Welcome Winter

In the bleak midwinter, frost wind made moan, 
earth stood hard as iron, water like a stone;
snow had fallen, snow on snow, snow on snow,
in the bleak midwinter, long ago.

Very short days - daylight that is - usually brings about more than its share of activity. "Time's awasting" so to speak.  I stumbled on an interesting website (there is one for everything now) and Christina Rosetti's (remember the Rosetti family from English Lit? Dante, Christina, William and Maria and a mom related to Lord Byron?  That one?  Oh well. 

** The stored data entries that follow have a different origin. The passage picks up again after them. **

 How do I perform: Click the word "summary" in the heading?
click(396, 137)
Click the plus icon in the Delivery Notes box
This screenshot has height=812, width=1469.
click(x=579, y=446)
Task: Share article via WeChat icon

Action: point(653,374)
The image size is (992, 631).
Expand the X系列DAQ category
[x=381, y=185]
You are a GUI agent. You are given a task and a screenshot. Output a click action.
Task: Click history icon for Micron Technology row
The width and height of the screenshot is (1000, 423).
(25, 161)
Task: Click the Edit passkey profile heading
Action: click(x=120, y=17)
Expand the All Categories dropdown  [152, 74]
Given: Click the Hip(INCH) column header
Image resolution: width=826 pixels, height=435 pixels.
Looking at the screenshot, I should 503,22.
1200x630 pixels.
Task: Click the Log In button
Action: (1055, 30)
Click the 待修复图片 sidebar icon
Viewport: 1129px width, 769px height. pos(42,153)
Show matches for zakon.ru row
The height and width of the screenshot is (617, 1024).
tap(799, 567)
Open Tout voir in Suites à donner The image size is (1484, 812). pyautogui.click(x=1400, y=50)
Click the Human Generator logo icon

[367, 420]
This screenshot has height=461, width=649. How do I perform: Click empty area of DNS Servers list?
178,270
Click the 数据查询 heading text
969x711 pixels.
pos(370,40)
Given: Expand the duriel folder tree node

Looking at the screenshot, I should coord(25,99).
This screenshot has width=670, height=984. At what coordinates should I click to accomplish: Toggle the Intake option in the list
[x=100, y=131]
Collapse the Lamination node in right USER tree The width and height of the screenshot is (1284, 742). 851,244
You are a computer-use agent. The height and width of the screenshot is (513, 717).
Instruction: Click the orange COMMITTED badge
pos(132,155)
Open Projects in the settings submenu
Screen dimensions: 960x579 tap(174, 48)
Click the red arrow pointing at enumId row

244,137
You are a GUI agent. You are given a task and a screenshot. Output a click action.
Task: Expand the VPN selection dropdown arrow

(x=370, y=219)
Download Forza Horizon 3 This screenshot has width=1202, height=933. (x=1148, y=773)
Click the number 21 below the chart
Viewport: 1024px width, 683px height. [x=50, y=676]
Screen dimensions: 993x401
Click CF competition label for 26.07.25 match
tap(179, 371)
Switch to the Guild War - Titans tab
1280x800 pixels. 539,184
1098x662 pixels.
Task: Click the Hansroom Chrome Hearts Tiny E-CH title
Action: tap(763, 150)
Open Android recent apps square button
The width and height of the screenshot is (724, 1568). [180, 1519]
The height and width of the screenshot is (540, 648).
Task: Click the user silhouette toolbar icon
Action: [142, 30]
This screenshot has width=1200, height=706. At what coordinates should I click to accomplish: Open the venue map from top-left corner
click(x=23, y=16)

Ages ago a bunch of us took off to northern Michigan to ski after an early cold snap.  One of our crowd had a relative with a summer home outside of Mackinaw City, Michigan - essentially as far north as you can go before you run into the waters where Lake Huron and Lake Michigan meet.  60 years ago you crossed it by ferry and then they built the bridge in 1957 so the ferries only go to Mackinaw Island but I digress.  If you drove north and missed the last exit you crossed the bridge as there was no turn around and in the bleak middle winter there was just forward.  This is the view back across the bridge this morning on the 50th anniversary of our trek.

That morning there was too much wind for skiing so we had gone into town for food (a dozen of us consumed a lot of food) and would head out for skiing later in the morning.  The cabin/cottage was cold of course and right on the lake (Michigan).  A wood stove provided the heat as did a fireplace that was roaring as I remember it but it really wasn't meant for winter but part of the adventure of being 19 and out and away from home.

A few of us went for a walk at the shore to look at the waves, turning back fairly promptly because of cold, snow and blowing sand.  The area - that area of Michigan was settled a very long time ago as there was a fort built at the far end of the bridge.  This is the area of Pierre (Father) Marquette and Europeans were plodding around here from the middle 17th century onward.   It struck us all, and we talked about, that the cabin would have been considered a palace 300 years earlier - unimaginable comforts and shelter and what was an adventure to us, college kids, spending money on skiing of all things - and the beach in front presented the same view then as it probably did when trappers living near the fort came out for their daily catch in 1670 or so.  If you didn't save enough food or had a poor harvest to begin with this part of time, Thanksgiving, wasn't spent in excess but in hording and rationing food, a few good hunts before the snow got too deep and travel became impossible, a time before the ice locked everything in and you could chop a hole so one could ice fish and perhaps, just perhaps get something fresh to eat.

Most striking to me was the color of it.  You see it now and then with blowing snow and a low sun.  It isn't dark, just grey - the world through blunted sight.  All detail washes away at times like that. Trees are forms.  The water blends into the horizon and into the sky without a break.  In the bleak midwinter long long ago.